How to deal with the heat
The National Weather Service in Sullivan has issued a severe heat warning until 9 p.m. Thursday. Excessive heat is especially dangerous for the elderly and people with chronic health conditions.
However, when it’s this hot, everyone needs to take precautions, emergency management officials say.
Heat safety basics include:
-- Drink plenty of water and eat lightly. Don’t wait for thirst; instead drink plenty of water throughout the day. Avoid alcohol or caffeine and stay away from hot, heavy meals.
-- Wear lightweight, loose-fitting, light-colored clothing. Add a hat or umbrella to keep your head cool.
-- Don’t stop taking medication unless your doctor says you should. Ask your doctor or pharmacist for heat advice.
-- Never leave children, disabled persons or pets in a parked car, even briefly. Temperatures in a car become life threatening in minutes. On an 80-degree day, the temperature inside a car even with the windows cracked slightly can reach 100 degrees in less than 10 minutes.
-- Taking a cool shower or bath to cool down. It works faster than an air conditioner. Applying cold, wet rags to the neck, head and limbs also cools down the body quickly.
-- At home, cover windows to keep the sun from shining in. If you don’t have an air conditioner, open windows to let air circulate. When it’s hotter than 95 degrees, use fans to blow hot air out rather than in.
-- Slow down and limit physical activity. Plan outings or exertion for the early morning or after dark when temperatures are cooler.
-- Infants should drink breast milk or formula to get the right balance of water, salts and energy. You may supplement your infant’s fluids with an additional 4 to 8 ounces of water per day, but don’t dilute formula beyond what the instructions say, unless instructed by your doctor.

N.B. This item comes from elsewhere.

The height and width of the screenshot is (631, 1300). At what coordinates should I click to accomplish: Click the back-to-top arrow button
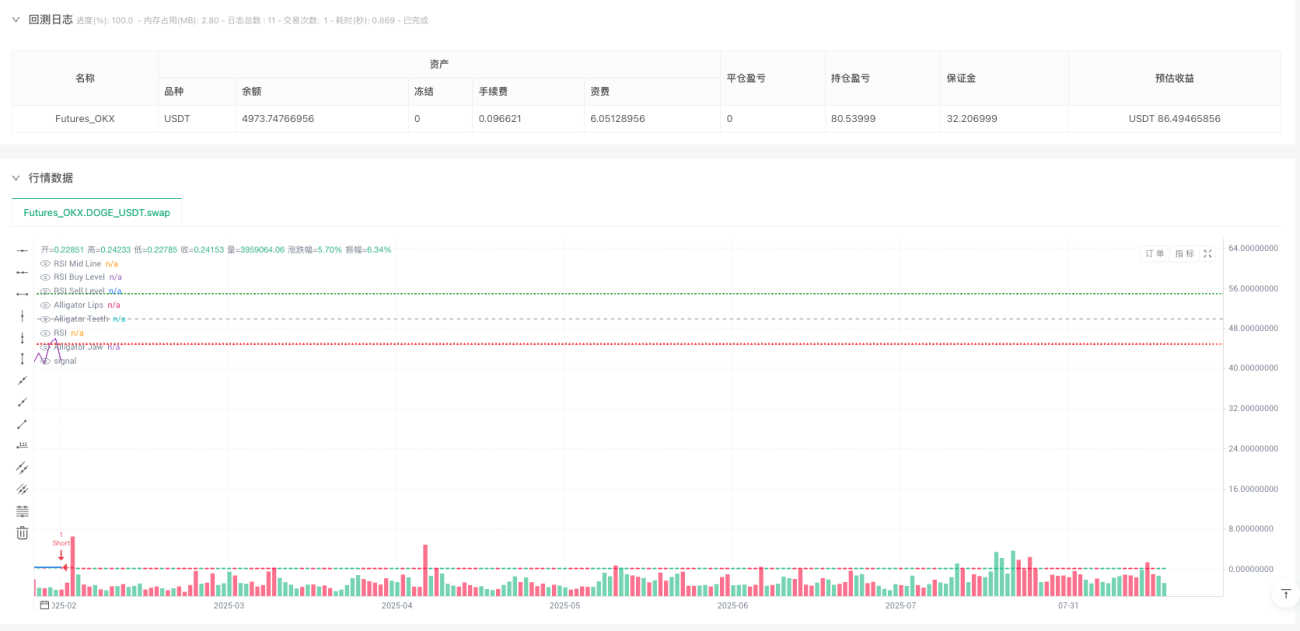tap(1285, 594)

Symptoms and solutions for heat-related illness:
-- Heat Cramps: cramps or muscle spasms in the abdomen, arms or legs. Solution: Stop activity, cool down and drink clear juice or a sports drink.
-- Heat Exhaustion: heavy sweating, paleness, muscle cramps, weakness, dizziness, headache, nausea and fainting. Solution: Cool down and seek medical attention.
-- Heat Stroke: extremely high body temperature; red, hot and dry skin; rapid pulse; throbbing headache; dizziness; nausea; confusion; and unconsciousness. Solution: Call 911 and cool the victim with a shower or hose until help arrives.
Wisconsin Emergency Management has set up “cooling shelters” throughout the state.
In Rock County, the cooling shelter is New Life Assembly of God, 2416 N. Wright Road, Janesville. The shelter is open 8 a.m. to 5 p.m., Monday to Friday.